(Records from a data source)
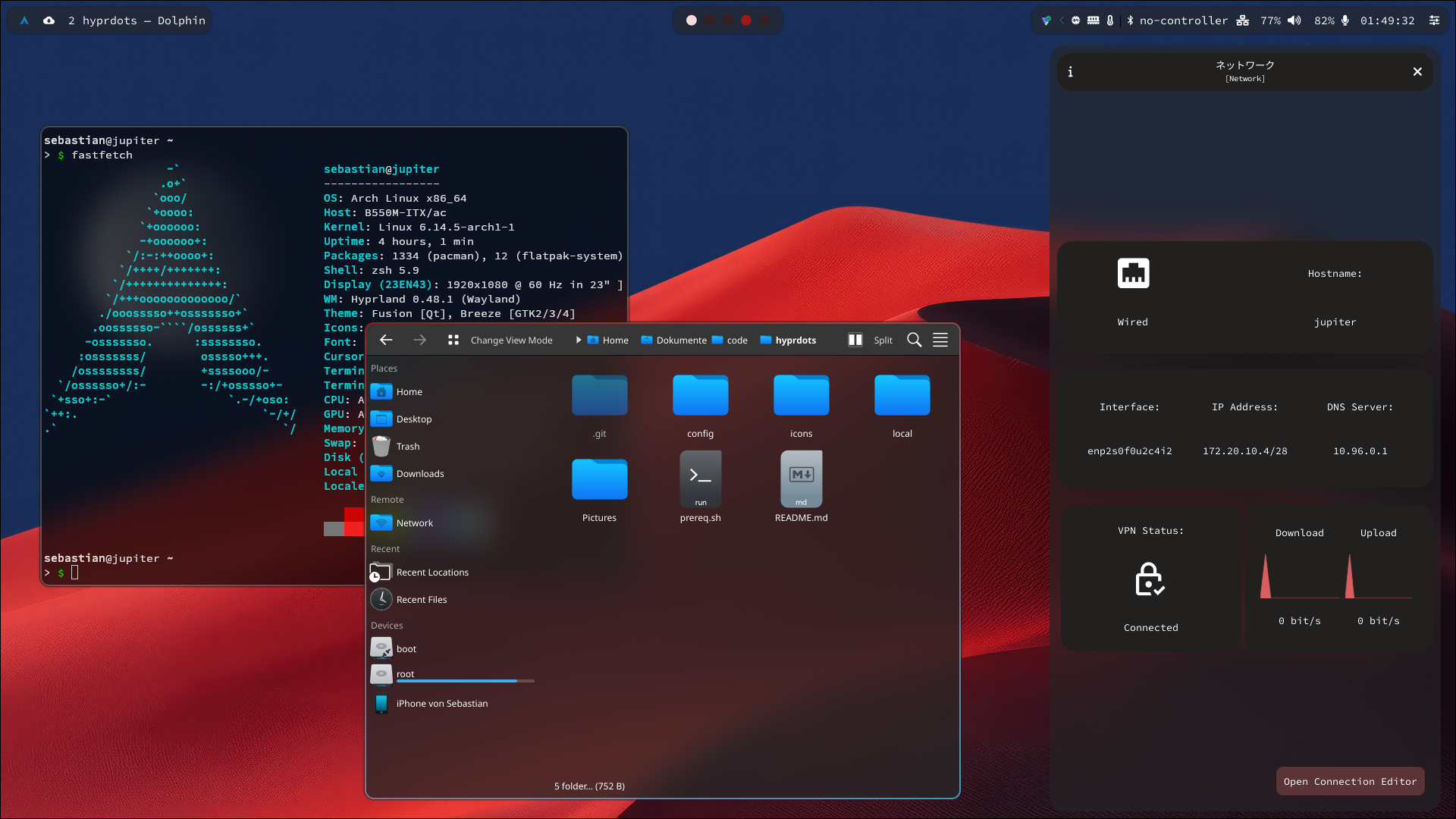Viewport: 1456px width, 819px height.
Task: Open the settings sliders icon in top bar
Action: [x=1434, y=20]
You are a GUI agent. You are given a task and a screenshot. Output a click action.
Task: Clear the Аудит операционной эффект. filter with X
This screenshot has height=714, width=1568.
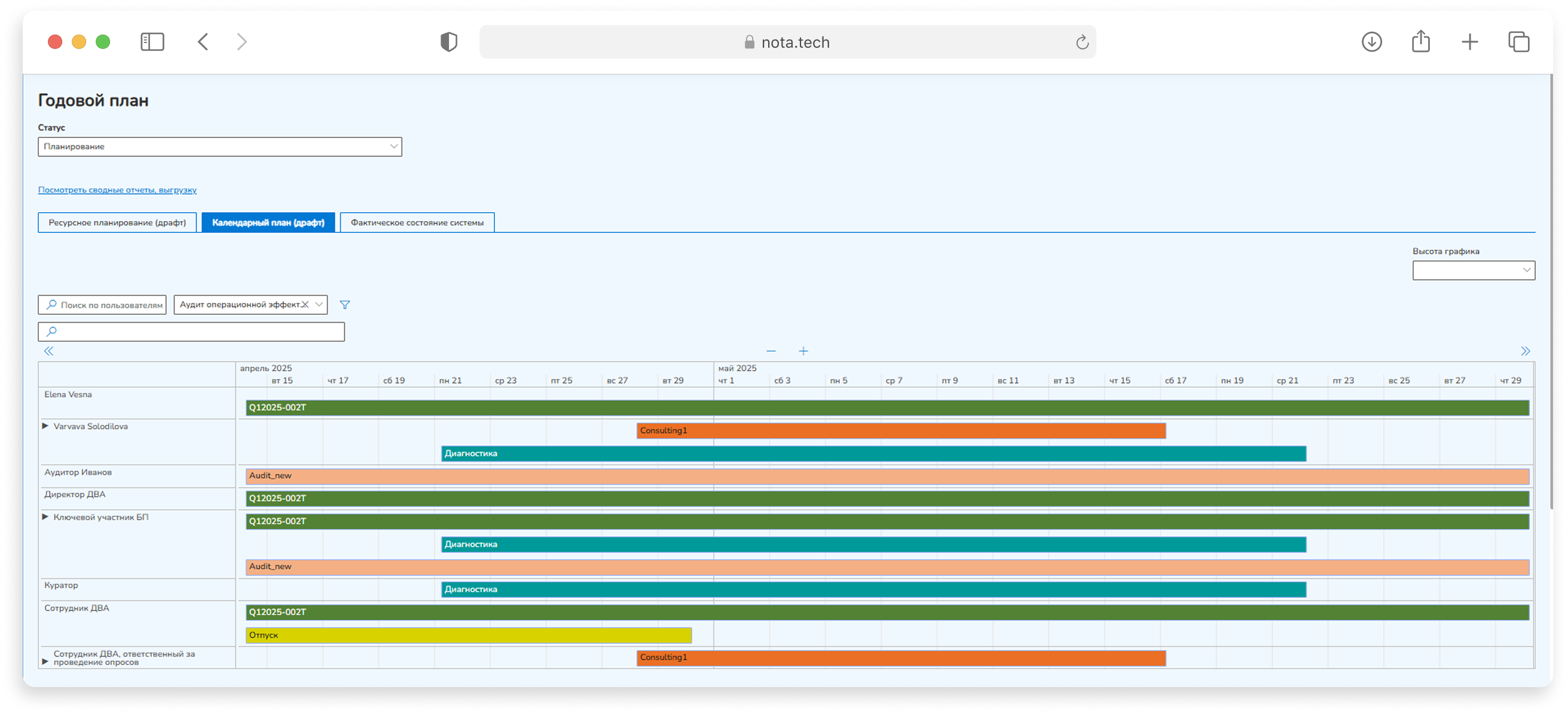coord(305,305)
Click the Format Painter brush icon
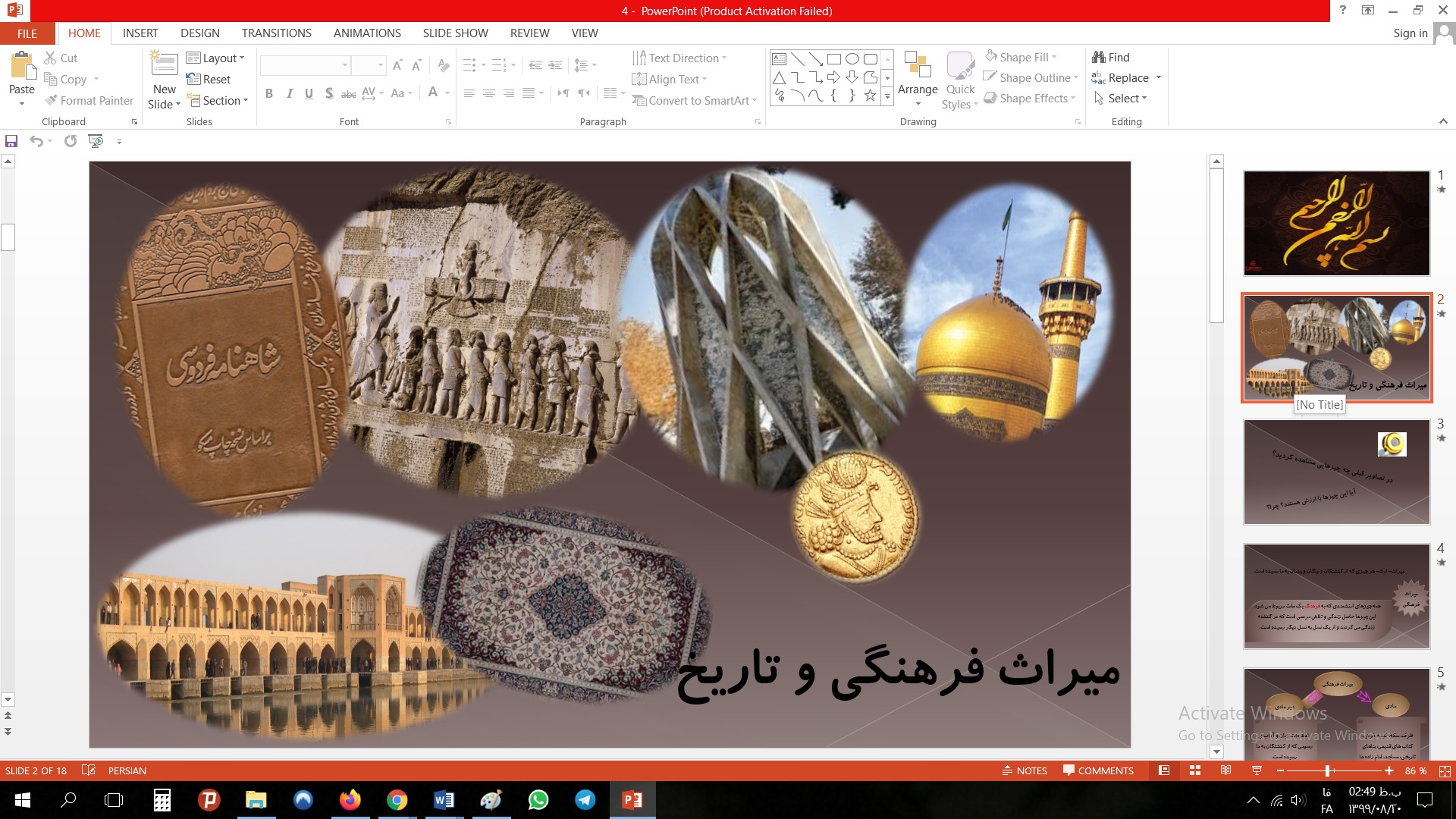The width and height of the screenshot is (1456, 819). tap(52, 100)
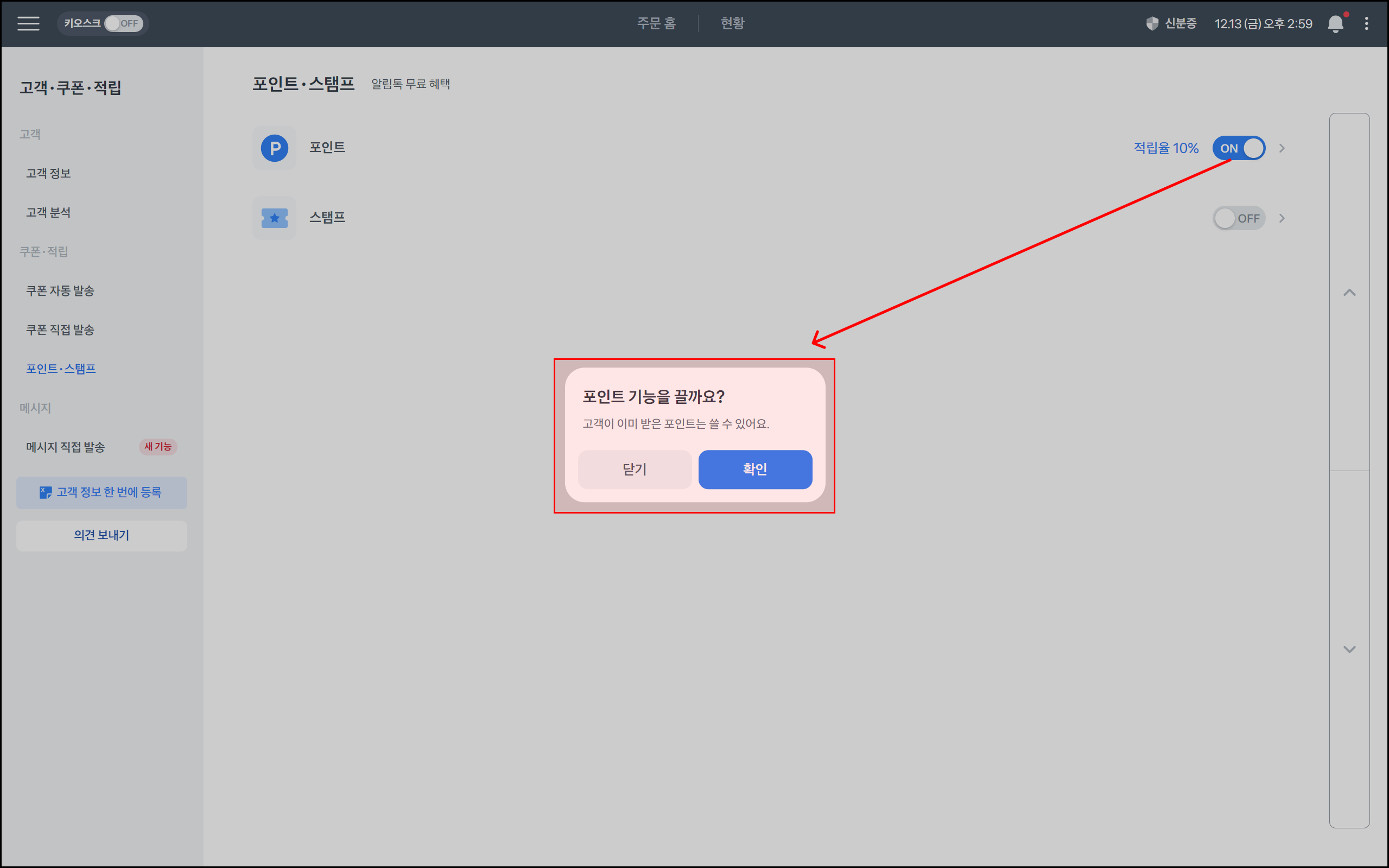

▶ [WHAT THE TASK ASKS]
Transcribe exactly, and only, the lines from the line with "This screenshot has height=714, width=1568." through the last line of the records, inclusive; the pictures do not belong in the copy.

▶ [OUTPUT OF THE TASK]
This screenshot has height=714, width=1568.
coord(305,305)
Click the Format Painter brush icon
The width and height of the screenshot is (1456, 819). tap(52, 100)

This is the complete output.